The two provide a support system for each other that expands to a trio when they discover their new apartment is haunted by a ghost, Sally (Meaghan Rath), who is unable to leave her surroundings and elated to encounter “supernaturals” who are actually capable of seeing and hearing her.
The deeper threads, faithfully drawn from the original (while falling short of its, um, biting humor), involve Aidan’s desire to behave differently than the more ruthless vampires led by Bishop (Pellegrino); Josh’s hunger for normalcy (and not incidentally, to get laid); and Sally’s adjustment to her spectral status, especially since she’s pining for her ex-boyfriend, who doubles as their landlord.

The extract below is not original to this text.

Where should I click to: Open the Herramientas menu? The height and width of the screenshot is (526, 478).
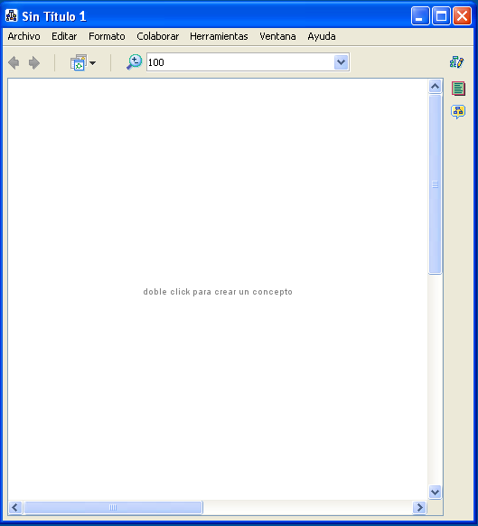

Establishing its U.S. venue, “Being Human” trades old idioms for new ones and makes winking pop-culture references, like the boys referring to Sally as “Amityville.” The special effects are superior to the British version, where their cheesiness actually contributed somehow to the atmosphere, perhaps by forcing the producers to focus squarely on the characters.
The serialized storytelling ought to make this a soap for the younger crowd, which has exhibited a near-unquenchable (and often inexplicable) appetite for hunky vampires.
Notably, AMC has already scored this fall with “The Walking Dead,” which derived its take on humanity through the lens of a world populated by zombies. “Being Human” isn’t nearly as well done as that, but the early episodes are likable, if unworthy of love at first bite.